Ainsi, une demande de dégrévement de 80 % du prix de l'eau du réseau a été émise par la profession et évoqué lors du comité sécheresse qui s'était tenu le 9 août provoquant le passage  en crise sécheresse de la casi totalité du département. Par ailleurs, le directeur de la DDT a été interpellé sur l'urgence de travailler et de débloquer les dossiers de lac collinaire bloqué pour le moment. Un non sens pour la profession. 

"Cette région va crever"

"Il faut que nous tirions les leçons de ce que nous vivons aujourd’hui et repenser les choses de manière urgente", a alors lancé Pascal Gouttenoire. Une urgence d’autant plus agaçante pour les professionnels que depuis des années, ils sont nombreux à se battre pour pouvoir stocker l’eau l’hiver. Jo Giroud, ancien président de la chambre d’agriculture n’a pas manqué de le faire entendre sur le deuxième lieu de rendez-vous chez Jean-Pierre Bolvy à Saint-Romain-de-Popey : "ça fait quinze ans que nous nous battons pour mettre en place des ouvrages de stockage aux bons endroits et sans trop de difficultés et autant de temps que nous obtenons les mêmes réponses. Des commissions se tiennent, deux-trois dossiers sortent… C’est complètement ridicule et pas à la hauteur de nos besoins. Les épisodes de canicules et de sécheresse vont se répéter et cette région, elle va crever tout simplement. Soit ils sont capables de défendre les dossiers à Bruxelles par exemple pour sortir ce territoire de la zone rouge , sinon l’agriculture va s’en aller. Pourquoi l’Espagne stocke 25 % de l’eau qui tombe sur son pays avec la même réglementation européenne que nous, et qu’en France nous sommes bloqués à 3 % ?"

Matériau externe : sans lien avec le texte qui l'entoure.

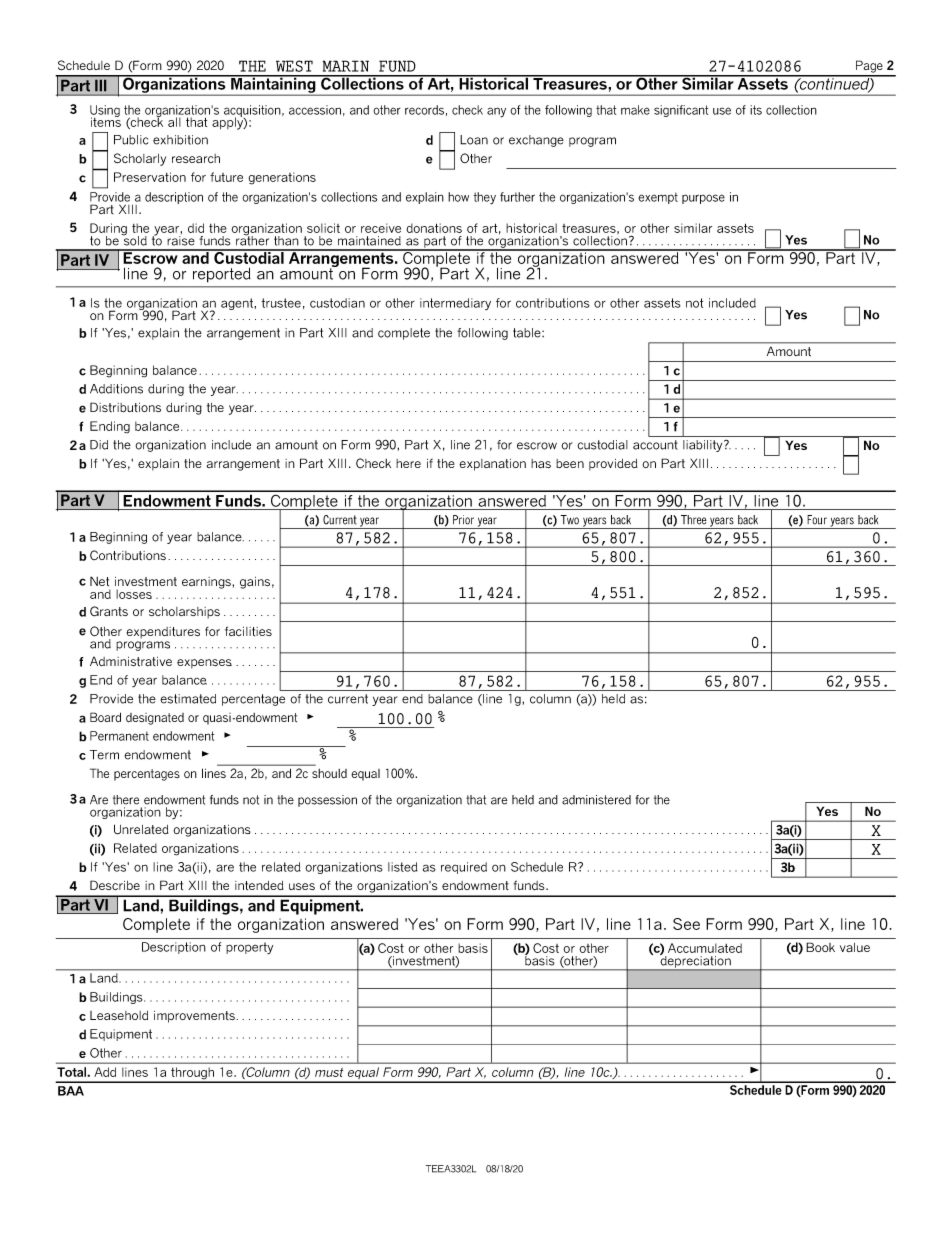 This page has width=952, height=1233. What do you see at coordinates (463, 520) in the page?
I see `Prior` at bounding box center [463, 520].
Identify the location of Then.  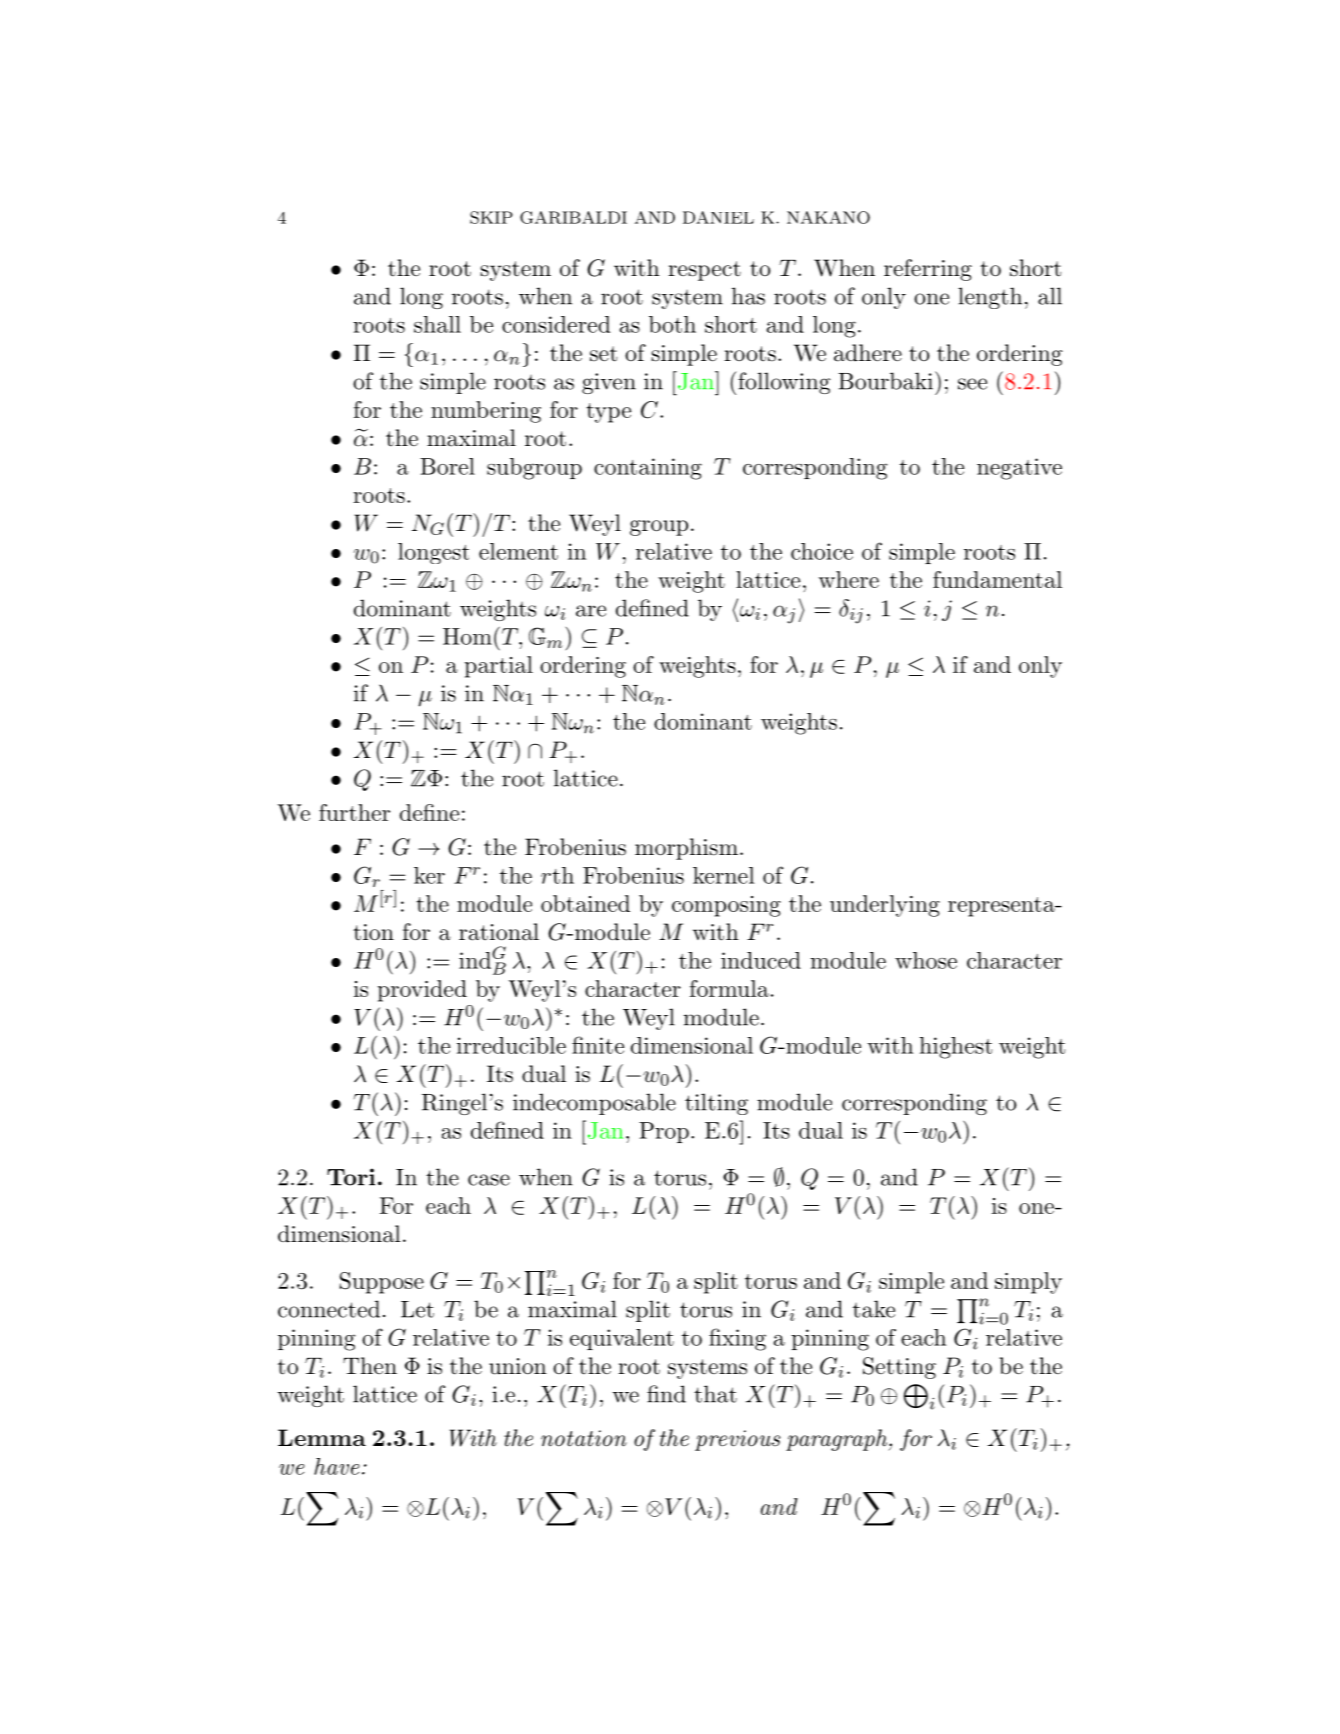
(370, 1365).
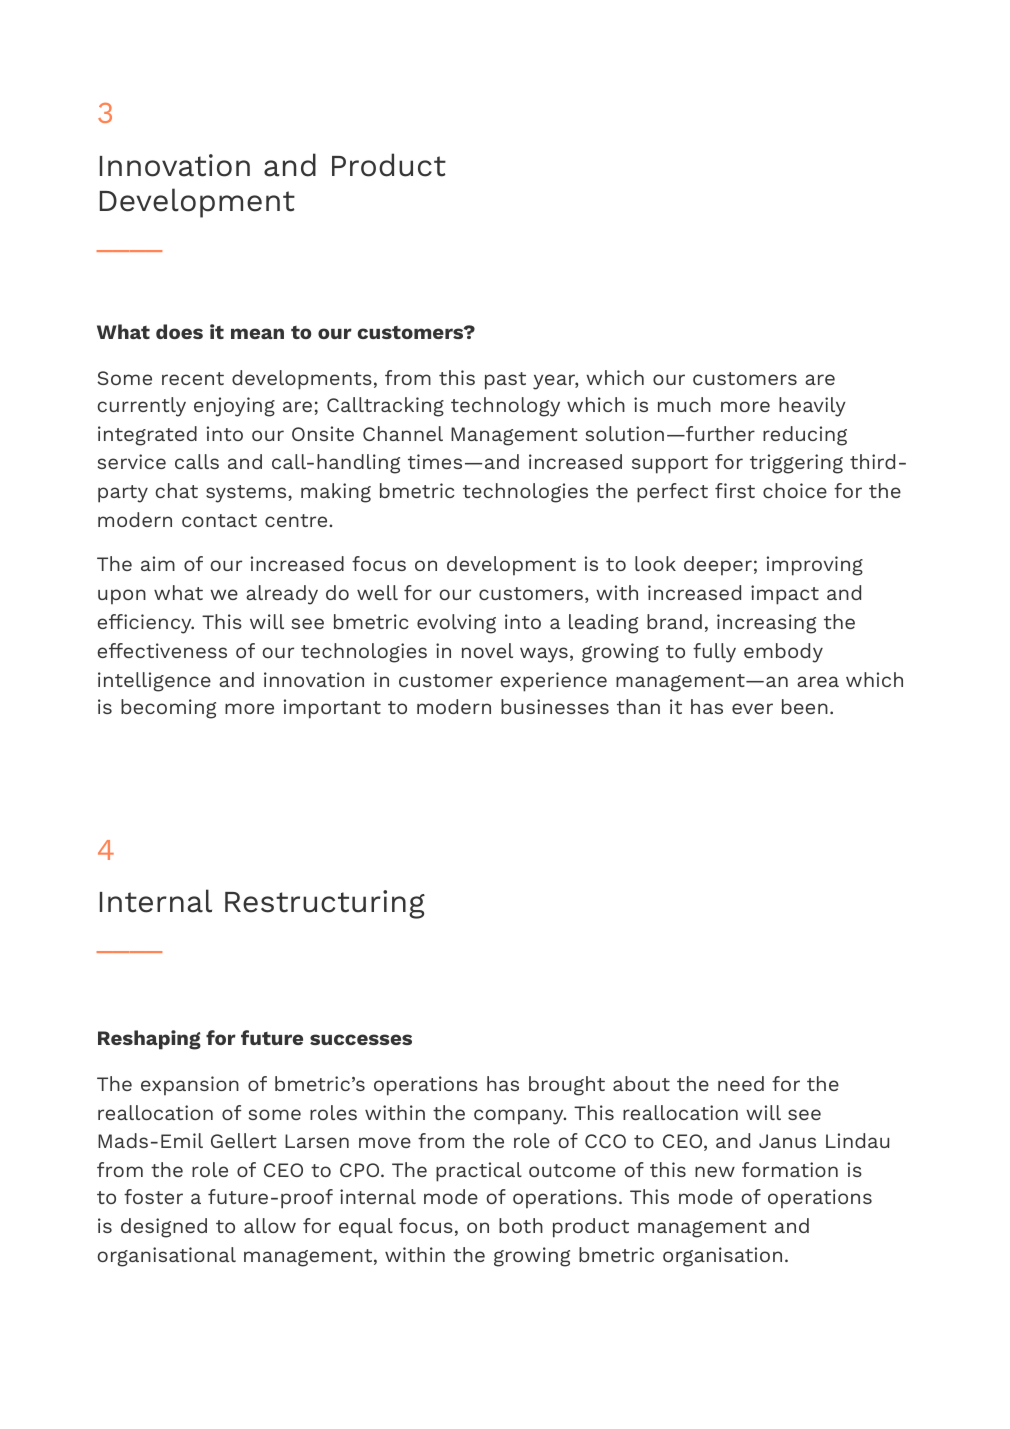 The width and height of the screenshot is (1010, 1429). I want to click on foster, so click(153, 1196).
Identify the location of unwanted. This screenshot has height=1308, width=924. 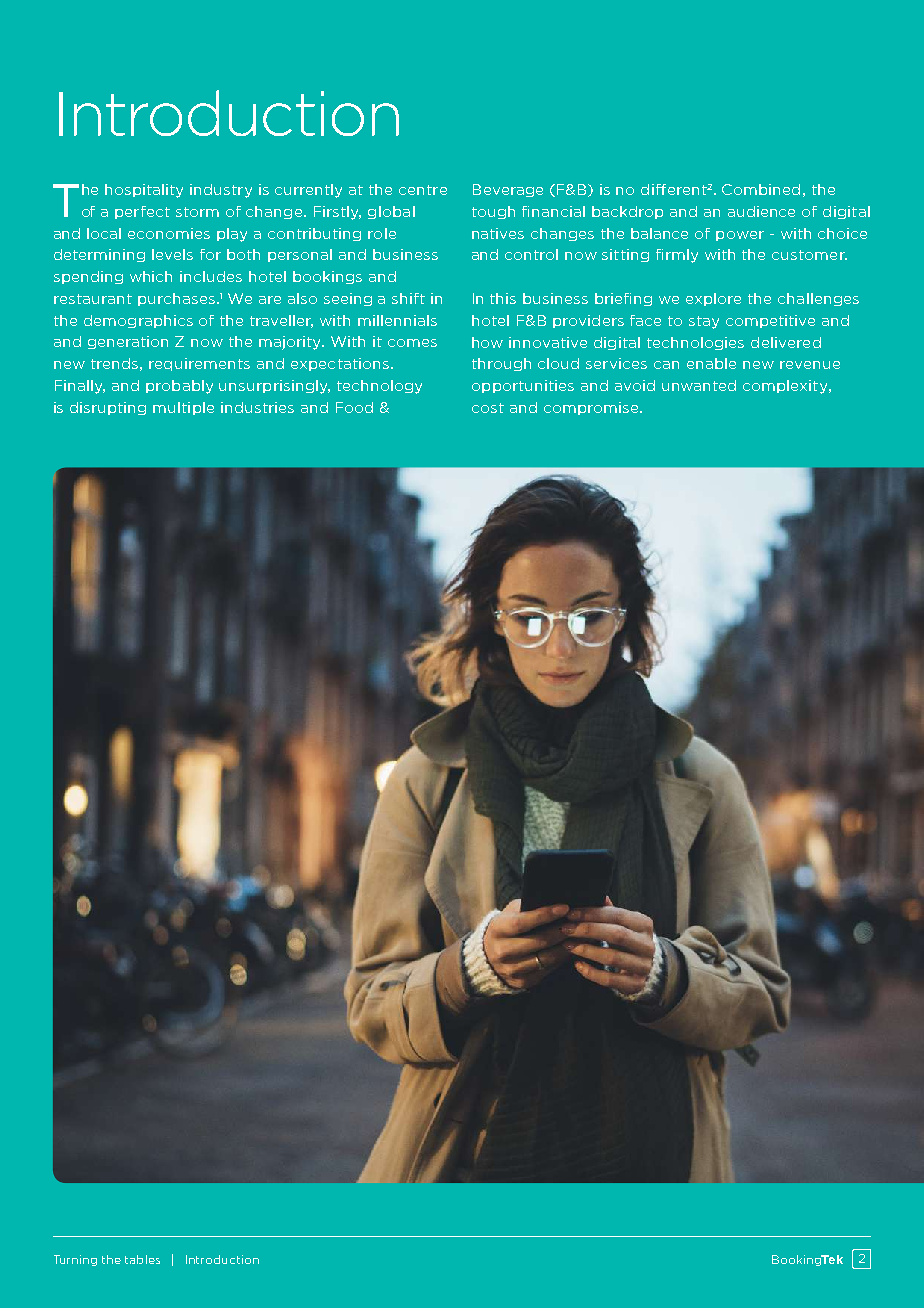
(699, 385).
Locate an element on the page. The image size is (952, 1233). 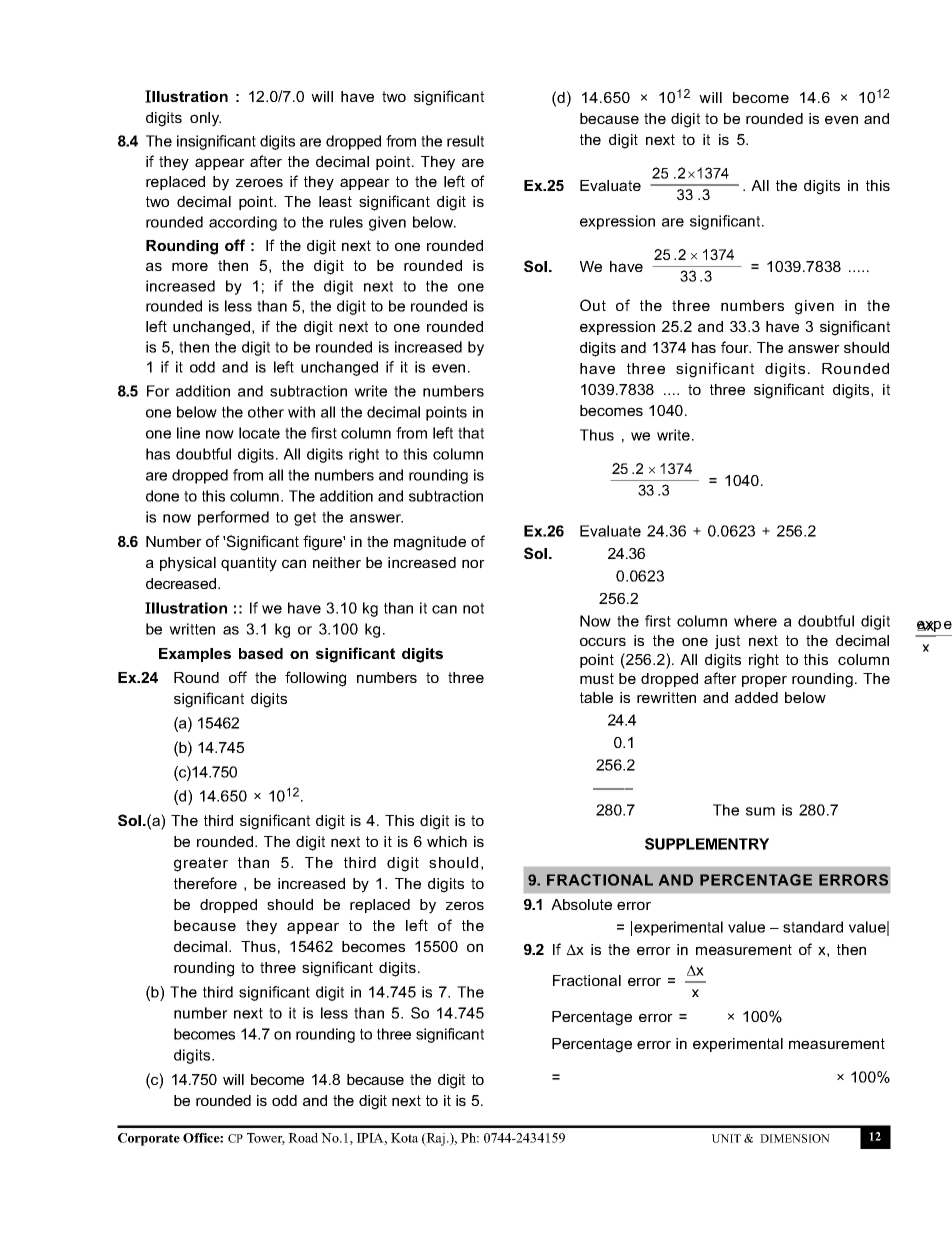
just is located at coordinates (727, 642).
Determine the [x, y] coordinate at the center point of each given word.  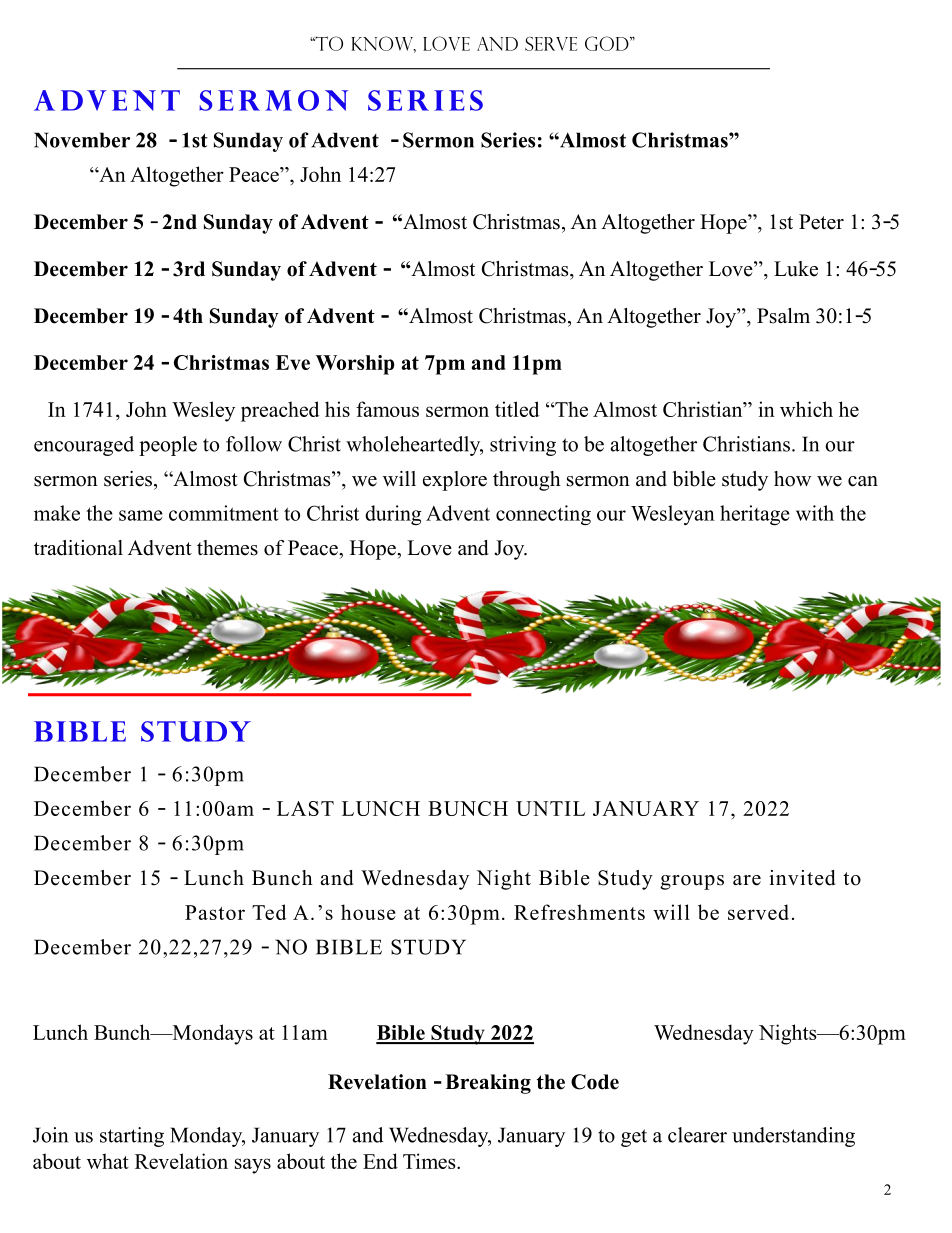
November [82, 140]
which [806, 409]
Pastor [215, 912]
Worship [355, 365]
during [393, 515]
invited [802, 878]
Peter [821, 222]
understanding [793, 1137]
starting [132, 1137]
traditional [78, 548]
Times [430, 1161]
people [168, 446]
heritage [755, 515]
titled [517, 409]
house [368, 912]
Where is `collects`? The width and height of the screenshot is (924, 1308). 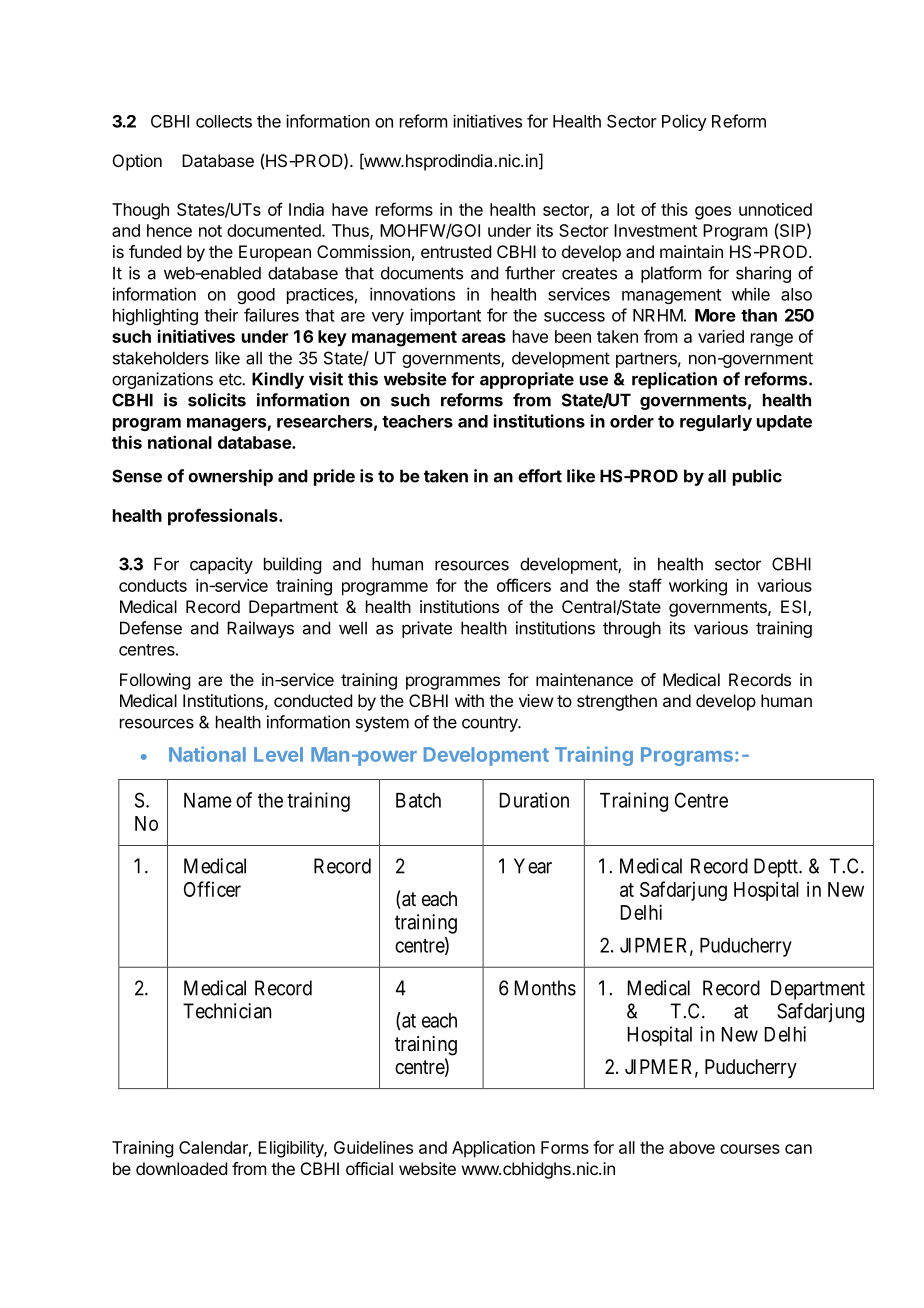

Alors les agriculteurs sont formels sur le long terme ce ne sont pas des aides qu'ils demandent mais bien de la logique. Jean-Marie Barras, éleveur dans les monts du Beaujolais a fait le déplacement spécialement pour faire entendre son incompréhension au directeur de la DDT : "il est primordial de construire des retenues collinaires. Premièrement pour sécuriser l'abreuvement des animaux et nous éviterait de nous servir du réseau d'eau potable, une solution qui serait beaucoup plus rentable économiquement pour nos exploitations. Deuxièmement, on demande simplement des retenues pour stocker l'eau l'hiver et pouvoir l'utiliser pour irriguer. C'est également une question d'utilité publique quand on voit les feux qui peuvent démarrer n'importe où et que même les pompiers ne savent plus où pomper. Ils sont désarmés. Aujourd'hui, nous avons constaté un bon nombre de ruisseau à sec avec un affaiblissement des écosystèmes. Les retenues collinaires peuvent assurer un débit aux rivières et préserver ces eco-systèmes."

Autant de désespoir entendu par Jacques Banderier qui a affirmé qu'une réunion se tiendrait en septembre pour avancer sur les solutions à long terme. Les agriculteurs espèrent que ces solutions ne mettront pas aussi longtemps à arriver qu'à la pluie de tomber.